## Requirements
Return the material below unchanged, starting at the beginning and ending at the line containing "[x=1195, y=205]".

---+---

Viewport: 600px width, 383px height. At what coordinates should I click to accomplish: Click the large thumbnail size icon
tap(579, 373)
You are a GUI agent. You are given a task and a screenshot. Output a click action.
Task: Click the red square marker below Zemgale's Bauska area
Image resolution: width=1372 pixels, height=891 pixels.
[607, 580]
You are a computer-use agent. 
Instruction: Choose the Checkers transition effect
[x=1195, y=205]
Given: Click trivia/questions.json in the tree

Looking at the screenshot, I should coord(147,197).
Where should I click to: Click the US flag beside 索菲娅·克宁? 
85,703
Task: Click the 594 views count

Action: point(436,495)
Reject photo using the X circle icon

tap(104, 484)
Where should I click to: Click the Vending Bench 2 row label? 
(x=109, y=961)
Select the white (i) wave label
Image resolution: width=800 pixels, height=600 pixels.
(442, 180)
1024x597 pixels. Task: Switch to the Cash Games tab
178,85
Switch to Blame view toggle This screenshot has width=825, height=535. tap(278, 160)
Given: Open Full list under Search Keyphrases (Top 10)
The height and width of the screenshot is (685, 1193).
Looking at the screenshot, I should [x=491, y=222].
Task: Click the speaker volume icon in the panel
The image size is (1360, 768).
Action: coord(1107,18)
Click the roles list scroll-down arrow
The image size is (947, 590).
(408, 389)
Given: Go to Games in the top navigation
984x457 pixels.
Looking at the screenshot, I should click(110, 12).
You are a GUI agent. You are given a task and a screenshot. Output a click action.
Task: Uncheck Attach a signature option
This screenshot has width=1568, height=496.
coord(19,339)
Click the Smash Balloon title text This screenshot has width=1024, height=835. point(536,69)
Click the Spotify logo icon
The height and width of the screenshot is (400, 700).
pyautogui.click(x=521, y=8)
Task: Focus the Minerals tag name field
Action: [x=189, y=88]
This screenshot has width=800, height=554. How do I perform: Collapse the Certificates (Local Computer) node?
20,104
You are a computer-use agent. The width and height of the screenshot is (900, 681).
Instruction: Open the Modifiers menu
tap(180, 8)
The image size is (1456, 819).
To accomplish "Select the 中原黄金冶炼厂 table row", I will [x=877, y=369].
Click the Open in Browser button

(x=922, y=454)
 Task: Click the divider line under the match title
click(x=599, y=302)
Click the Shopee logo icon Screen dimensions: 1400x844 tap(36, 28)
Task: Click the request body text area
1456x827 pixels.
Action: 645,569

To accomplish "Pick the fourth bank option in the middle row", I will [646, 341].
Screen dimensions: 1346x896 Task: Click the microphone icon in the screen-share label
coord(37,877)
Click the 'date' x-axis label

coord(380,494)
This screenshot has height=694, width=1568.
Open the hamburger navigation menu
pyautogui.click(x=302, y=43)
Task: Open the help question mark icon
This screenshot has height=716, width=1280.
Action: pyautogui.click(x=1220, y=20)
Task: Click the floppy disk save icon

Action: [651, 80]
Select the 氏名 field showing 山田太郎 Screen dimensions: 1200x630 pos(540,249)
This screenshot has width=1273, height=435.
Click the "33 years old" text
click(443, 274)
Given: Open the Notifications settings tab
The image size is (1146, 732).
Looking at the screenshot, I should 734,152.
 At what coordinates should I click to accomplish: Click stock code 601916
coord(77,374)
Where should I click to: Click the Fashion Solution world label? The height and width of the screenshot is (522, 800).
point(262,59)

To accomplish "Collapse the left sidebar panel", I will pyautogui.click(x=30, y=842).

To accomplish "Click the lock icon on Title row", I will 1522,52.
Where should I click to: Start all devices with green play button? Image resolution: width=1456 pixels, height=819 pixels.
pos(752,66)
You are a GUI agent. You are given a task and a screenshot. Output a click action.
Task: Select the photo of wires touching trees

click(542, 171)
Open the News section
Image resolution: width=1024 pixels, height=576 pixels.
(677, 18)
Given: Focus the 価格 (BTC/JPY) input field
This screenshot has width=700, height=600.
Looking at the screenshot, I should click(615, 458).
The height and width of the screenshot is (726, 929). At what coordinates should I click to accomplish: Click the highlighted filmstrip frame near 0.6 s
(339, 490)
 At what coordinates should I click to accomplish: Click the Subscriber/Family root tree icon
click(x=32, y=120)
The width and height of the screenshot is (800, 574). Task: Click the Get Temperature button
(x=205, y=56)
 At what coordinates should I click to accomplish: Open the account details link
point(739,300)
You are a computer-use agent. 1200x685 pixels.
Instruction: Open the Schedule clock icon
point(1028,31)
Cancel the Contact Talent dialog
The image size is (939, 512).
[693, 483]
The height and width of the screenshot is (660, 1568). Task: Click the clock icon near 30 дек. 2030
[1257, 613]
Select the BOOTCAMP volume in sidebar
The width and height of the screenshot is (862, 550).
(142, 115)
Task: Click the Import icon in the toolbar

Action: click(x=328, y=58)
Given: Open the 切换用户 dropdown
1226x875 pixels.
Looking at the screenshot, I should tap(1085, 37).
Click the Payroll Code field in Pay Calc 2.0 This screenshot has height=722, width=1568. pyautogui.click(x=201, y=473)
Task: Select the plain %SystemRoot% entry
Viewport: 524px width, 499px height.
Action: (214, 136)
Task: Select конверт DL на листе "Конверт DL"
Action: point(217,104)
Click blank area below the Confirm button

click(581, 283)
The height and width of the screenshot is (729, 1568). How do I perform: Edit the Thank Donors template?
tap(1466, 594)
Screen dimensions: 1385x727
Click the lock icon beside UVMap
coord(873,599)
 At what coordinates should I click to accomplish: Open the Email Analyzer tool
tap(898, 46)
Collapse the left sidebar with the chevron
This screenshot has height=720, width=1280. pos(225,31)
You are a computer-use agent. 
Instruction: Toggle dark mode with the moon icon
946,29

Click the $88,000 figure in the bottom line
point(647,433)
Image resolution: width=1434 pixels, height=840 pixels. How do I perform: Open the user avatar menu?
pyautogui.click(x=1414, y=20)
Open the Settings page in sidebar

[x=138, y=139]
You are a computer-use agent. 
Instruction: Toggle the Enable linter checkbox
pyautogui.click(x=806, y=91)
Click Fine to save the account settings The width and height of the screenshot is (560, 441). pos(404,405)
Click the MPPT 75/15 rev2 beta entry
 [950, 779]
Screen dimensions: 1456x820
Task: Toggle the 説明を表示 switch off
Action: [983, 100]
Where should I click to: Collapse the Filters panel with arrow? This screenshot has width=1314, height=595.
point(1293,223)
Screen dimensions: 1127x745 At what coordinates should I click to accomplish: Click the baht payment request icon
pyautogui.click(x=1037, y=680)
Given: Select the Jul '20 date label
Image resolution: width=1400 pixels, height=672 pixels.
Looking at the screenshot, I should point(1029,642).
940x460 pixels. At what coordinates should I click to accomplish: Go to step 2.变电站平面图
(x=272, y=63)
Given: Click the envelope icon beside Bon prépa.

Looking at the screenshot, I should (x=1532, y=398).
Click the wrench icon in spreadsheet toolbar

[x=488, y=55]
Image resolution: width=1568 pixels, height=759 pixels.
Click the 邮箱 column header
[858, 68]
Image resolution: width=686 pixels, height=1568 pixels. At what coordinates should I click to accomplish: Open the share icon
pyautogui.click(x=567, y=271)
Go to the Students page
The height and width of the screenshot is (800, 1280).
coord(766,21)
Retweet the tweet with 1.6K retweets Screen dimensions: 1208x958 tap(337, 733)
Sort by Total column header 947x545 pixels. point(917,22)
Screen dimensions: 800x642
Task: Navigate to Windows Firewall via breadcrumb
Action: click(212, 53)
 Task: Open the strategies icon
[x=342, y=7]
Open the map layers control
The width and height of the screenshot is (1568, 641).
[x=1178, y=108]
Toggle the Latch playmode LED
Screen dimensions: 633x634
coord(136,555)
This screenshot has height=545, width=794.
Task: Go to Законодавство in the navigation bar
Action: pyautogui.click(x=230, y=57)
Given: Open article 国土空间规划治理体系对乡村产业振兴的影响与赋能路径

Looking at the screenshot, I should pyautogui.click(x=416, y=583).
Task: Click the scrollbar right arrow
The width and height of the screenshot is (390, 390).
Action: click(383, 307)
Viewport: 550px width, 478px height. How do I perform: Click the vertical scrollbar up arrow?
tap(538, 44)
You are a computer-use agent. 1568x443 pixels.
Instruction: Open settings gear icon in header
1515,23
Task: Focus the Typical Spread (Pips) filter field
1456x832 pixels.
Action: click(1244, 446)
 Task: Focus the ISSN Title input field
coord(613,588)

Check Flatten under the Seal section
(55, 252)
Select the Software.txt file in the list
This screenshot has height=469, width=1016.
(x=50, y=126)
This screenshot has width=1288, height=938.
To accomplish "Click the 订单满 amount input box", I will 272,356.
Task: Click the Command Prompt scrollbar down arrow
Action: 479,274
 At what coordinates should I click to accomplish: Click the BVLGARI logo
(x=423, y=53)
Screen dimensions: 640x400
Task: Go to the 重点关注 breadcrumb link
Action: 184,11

---+---

## Final result
Viewport: 600px width, 383px height. At what coordinates should I click to accomplish: Click the large thumbnail size icon
tap(579, 373)
You are a GUI agent. You are given a task and a screenshot. Output a click action.
Task: Click the red square marker below Zemgale's Bauska area
Image resolution: width=1372 pixels, height=891 pixels.
[607, 580]
You are a computer-use agent. 
Instruction: Choose the Checkers transition effect
[x=1195, y=205]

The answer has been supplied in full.